→ Testo selezionato
==============================

Ti occupi solo degli aspetti tecnologici?

«Io sono anche molto attivo al di là della ricerca nella parte più di management e di policy. Rappresento l’Olanda, ad esempio, in un gruppo europeo per le tecnologie quantistiche. Ci sono tantissime cose che stanno succedendo anche a livello di fondi».

Ecco questo apre tutta un’altra storia sulla quale ti faccio subito una domanda l’Italia a che punto è tu che la guardi da fuori?

«Ho letto che verranno stanziati dei fondi con il PNRR e alcuni di questi saranno dedicato alle tecnologie quantistiche. L’aspetto importante è che i finanziamenti saranno efficaci se puntano a creare centri di eccellenza e massa critica. Ci sono dei paesi come l’Olanda, dove sono io, ma anche la Francia, la Germania, Stati Uniti, Cina, che stanno veramente investendo per creare ecosistemi, massa critica, intorno alle tecnologie quantistiche. Vista l’eccellenza scientifica presente in Italia, mi auguro che ci si pongano obiettivi simili».

Cioè si crea un ecosistema su cui poi nascono startup, applicazioni, industrie, chip?

«Sì, assolutamente, questo è il goal del nostro istituto qui a Delft. Intorno a noi stanno spuntando startup fuori dai nostri gruppi di ricerca e poi fondi chiamano fondi. Ad esempio, in Olanda hanno appeno stanziato 615 milioni di euro solo per le tecnologie quantistiche. Un paese come l’Olanda che ha meno di 18 milioni di abitanti, ha investito una quantità di denari importante. Anche la Francia si sta muovendo in maniera veramente massiccia».

Su questo piano c’è tutto un discorso di sicurezza infrastrutturale, sistemi tecnologici e militari?

«Esatto. Qui c’è un discorso molto interessante, se uno vuole proiettare nel futuro. Quale sarà il futuro di questa tecnologia? Dipenderà molto sia dagli sviluppi scientifici e tecnologici, ma anche dal punto di vista geopolitico quanto i vari stati si chiuderanno in un atteggiamento protezionistico. Io personalmente mi auguro che, soprattutto, avanzino sempre la libera circolazione delle idee e delle persone, che sono fondamentali per lo sviluppo della scienza».

==============================

→ Elenco delle righe
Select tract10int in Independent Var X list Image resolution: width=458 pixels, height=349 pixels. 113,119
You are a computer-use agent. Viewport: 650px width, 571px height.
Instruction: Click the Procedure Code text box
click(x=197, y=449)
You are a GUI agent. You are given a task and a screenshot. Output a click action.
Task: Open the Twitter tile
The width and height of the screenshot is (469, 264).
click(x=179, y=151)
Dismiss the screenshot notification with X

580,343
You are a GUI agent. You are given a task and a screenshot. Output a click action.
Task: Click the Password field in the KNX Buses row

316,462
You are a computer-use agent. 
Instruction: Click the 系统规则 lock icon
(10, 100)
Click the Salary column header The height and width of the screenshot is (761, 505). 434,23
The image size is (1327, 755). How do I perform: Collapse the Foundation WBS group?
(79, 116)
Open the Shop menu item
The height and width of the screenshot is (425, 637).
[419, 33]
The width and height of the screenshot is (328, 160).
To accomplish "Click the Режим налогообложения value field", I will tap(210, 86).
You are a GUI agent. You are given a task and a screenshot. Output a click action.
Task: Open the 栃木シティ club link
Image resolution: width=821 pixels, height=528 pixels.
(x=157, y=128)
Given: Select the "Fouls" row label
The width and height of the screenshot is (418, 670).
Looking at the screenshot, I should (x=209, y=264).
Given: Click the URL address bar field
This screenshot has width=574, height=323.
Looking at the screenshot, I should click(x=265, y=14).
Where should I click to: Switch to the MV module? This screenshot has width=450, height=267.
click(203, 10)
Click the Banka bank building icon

==============================

→ Il tuo obiettivo
Estrai dal testo sulle tecnologie quantistiche la parte che comincia con le parole "Ti occupi solo" e fermati dopo "guardi da fuori?".

→ La soluzione
Ti occupi solo degli aspetti tecnologici?

«Io sono anche molto attivo al di là della ricerca nella parte più di management e di policy. Rappresento l’Olanda, ad esempio, in un gruppo europeo per le tecnologie quantistiche. Ci sono tantissime cose che stanno succedendo anche a livello di fondi».

Ecco questo apre tutta un’altra storia sulla quale ti faccio subito una domanda l’Italia a che punto è tu che la guardi da fuori?